» **Exercise directions**
Give the lines again word for word, beginning with the one containing "How do I perform: Turn on the video camera?" and ending with the last line of the material below.

--------------------

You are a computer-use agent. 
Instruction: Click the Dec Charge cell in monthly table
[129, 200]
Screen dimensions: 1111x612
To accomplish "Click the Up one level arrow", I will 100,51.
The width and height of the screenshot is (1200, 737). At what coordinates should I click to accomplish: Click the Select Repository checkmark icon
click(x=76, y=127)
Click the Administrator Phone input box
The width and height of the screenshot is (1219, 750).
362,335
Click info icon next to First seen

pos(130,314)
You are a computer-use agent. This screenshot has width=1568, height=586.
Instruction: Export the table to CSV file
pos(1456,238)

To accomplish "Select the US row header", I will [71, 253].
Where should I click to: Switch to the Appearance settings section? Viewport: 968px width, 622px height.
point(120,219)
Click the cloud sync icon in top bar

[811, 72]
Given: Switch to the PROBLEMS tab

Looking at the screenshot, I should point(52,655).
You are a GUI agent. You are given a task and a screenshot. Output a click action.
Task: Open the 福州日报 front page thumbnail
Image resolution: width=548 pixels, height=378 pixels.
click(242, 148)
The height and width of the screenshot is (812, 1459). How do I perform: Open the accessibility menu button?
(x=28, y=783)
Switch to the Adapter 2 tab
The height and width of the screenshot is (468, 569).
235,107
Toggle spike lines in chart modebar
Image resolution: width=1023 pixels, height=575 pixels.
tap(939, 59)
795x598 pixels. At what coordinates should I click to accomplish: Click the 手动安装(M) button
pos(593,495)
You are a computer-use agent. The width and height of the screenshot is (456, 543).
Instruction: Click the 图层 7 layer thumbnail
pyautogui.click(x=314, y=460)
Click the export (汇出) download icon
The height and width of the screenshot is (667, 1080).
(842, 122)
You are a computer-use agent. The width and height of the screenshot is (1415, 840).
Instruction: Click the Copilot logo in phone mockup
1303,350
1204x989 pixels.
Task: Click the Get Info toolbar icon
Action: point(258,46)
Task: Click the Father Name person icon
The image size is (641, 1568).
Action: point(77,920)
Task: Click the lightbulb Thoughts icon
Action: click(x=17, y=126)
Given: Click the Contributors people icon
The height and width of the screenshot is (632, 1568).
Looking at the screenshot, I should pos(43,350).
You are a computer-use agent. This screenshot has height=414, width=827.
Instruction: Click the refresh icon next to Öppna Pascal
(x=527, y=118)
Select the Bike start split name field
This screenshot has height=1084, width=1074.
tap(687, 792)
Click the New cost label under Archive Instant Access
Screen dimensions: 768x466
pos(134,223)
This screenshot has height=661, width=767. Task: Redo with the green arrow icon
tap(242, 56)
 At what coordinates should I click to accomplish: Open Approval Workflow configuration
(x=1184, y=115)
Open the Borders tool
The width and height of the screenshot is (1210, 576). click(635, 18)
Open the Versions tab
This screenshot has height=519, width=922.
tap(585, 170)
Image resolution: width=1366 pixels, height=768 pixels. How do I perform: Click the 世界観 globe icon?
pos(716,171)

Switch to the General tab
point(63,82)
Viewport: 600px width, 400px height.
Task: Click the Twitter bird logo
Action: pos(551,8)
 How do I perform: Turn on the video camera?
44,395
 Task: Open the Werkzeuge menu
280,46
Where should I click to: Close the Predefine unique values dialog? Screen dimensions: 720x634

--------------------

» **Solution to this task**
 How do I perform: Turn on the video camera?
44,395
 Task: Open the Werkzeuge menu
280,46
Where should I click to: Close the Predefine unique values dialog? Screen dimensions: 720x634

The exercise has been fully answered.